Jennifer Walton's First Record "Daughters" Explores Grief and Style

In this song "Miss America", listeners find themselves in a lodging near JFK airport, where the musician learns a heartbreaking news of her father's cancer discovery. The UK-raised artist was touring the US on her initial visit, playing with group Kero Kero Bonito, and suddenly sadness casts a shadow, coloring everything in grey. Faltering keys and hushed strings underscore dark dispatches emanating from the road: "Rural scenes and crumbling homes / Shopping centers, illicit trades, anxious moments."

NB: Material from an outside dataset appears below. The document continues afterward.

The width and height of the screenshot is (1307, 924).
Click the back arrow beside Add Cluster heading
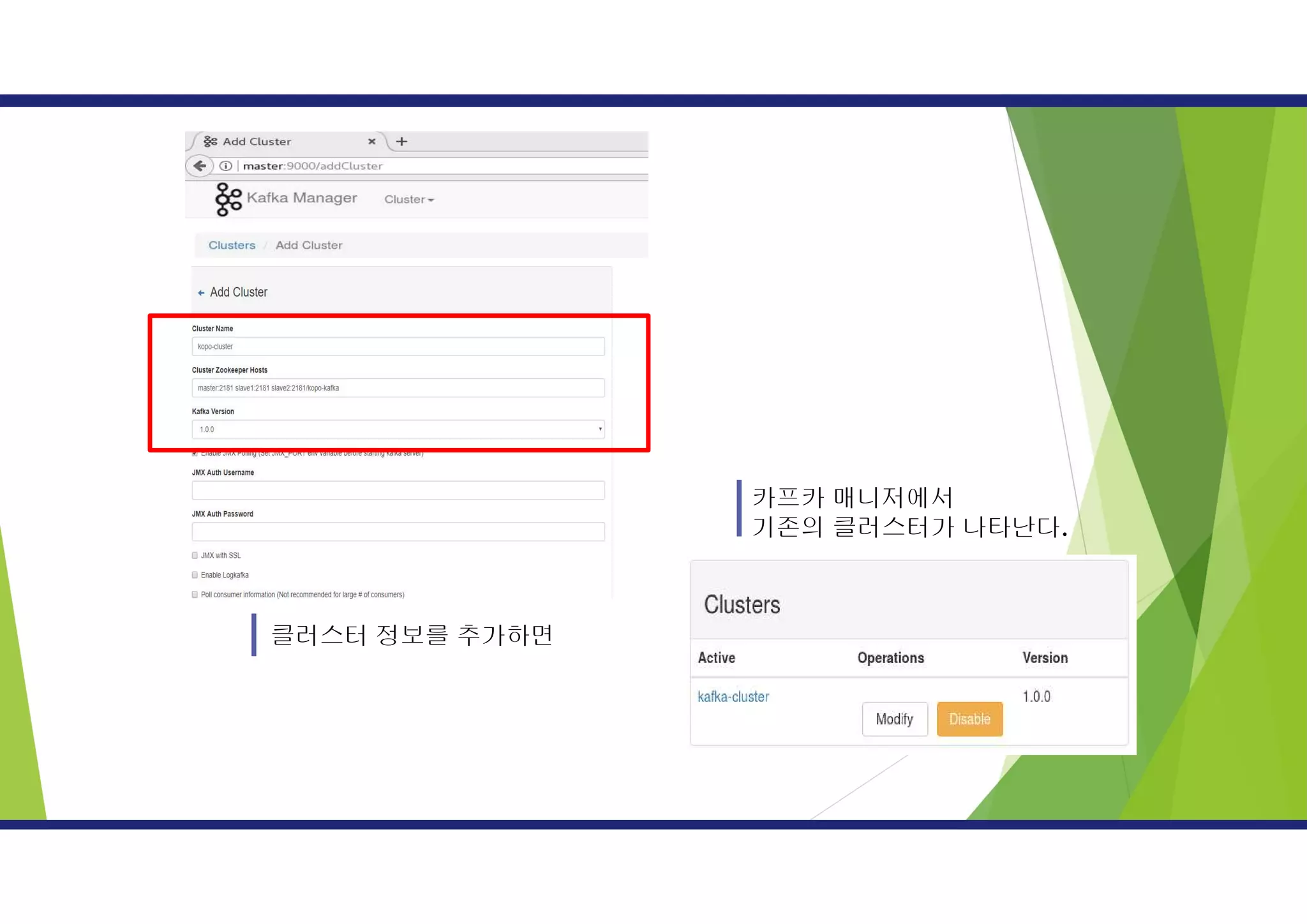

Her gentle vocals are delivered with a flat manner, while the record's intensity stems from her sharp writing—mixing fiction, traditional phrases, and direct diary entries—coupled with surprising maximalism. Not many songs this year possess stronger novelistic flair than "Shelly", a piece that depicts the death of a deer and spirals into a fuel-soaked reckoning, evoking literary pieces illuminated by glimpses of distorted strings. Tense, subdued verses featuring resonating, plucked guitar move into expansive choruses, and Walton's voice digitally manipulated into something omniscient and sinister.

Listeners may previously know the artist from her work as a music creator, disc jockey, and contributor to bands like Caroline. Daughters' musical twists draw on her varied background. The first track "Sometimes" erupts with fanfare, as if an ensemble caught by surprise, whereas "Born Again Backwards" radically increases the BPM via an intense, stunning, repeating percussion. Thick walls of sound, skillfully mixed with a long-term collaborator, feel at once rough and spiritual, while Walton's morbid, magical thinking peak on standout "Lambs", a song that briefly transforms into a swirling dance. "May your life never end in death," she bargains, with poignant gallows humor.

Shelley English
Shelley English

A passionate traveler and writer with over a decade of experience documenting unique cultural encounters worldwide.